YOUR ASSIGNMENT: What you return must match the records below exactly, apart from the omitted pictures.

Screenshot grounding data:

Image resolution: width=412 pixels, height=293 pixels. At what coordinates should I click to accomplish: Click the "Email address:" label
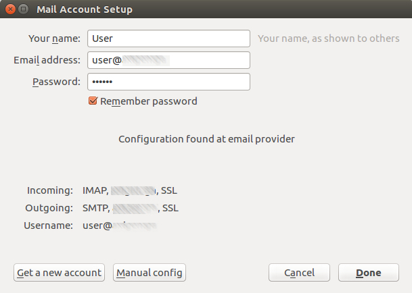tap(47, 60)
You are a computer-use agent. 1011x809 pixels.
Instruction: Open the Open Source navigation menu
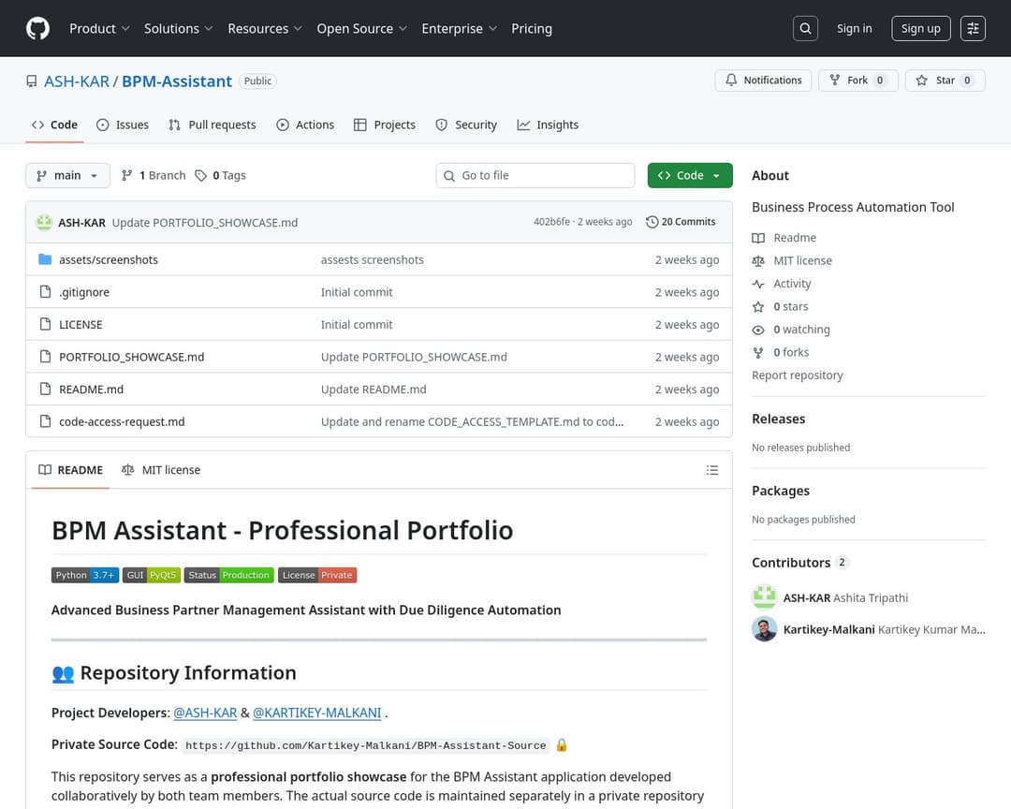[361, 28]
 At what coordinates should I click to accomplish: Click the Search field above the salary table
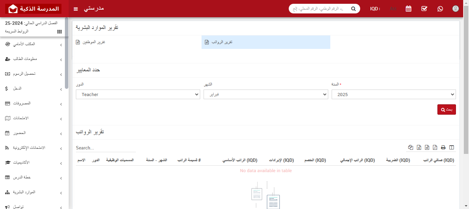coord(105,148)
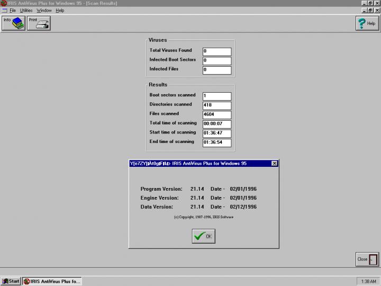Screen dimensions: 381x286
Task: Click the Files scanned value field
Action: pyautogui.click(x=216, y=115)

SOLUTION FOR THIS TASK:
Image resolution: width=412 pixels, height=293 pixels. At what coordinates should I click to accomplish: Click the "Email address:" label
tap(47, 60)
You are a computer-use agent. 1011x809 pixels.
Instruction: Open the Open Source navigation menu
[361, 28]
 At what coordinates should I click to accomplish: Click the Search field above the salary table
coord(105,148)
Screen dimensions: 381x286
Task: Click the Files scanned value field
Action: pyautogui.click(x=216, y=115)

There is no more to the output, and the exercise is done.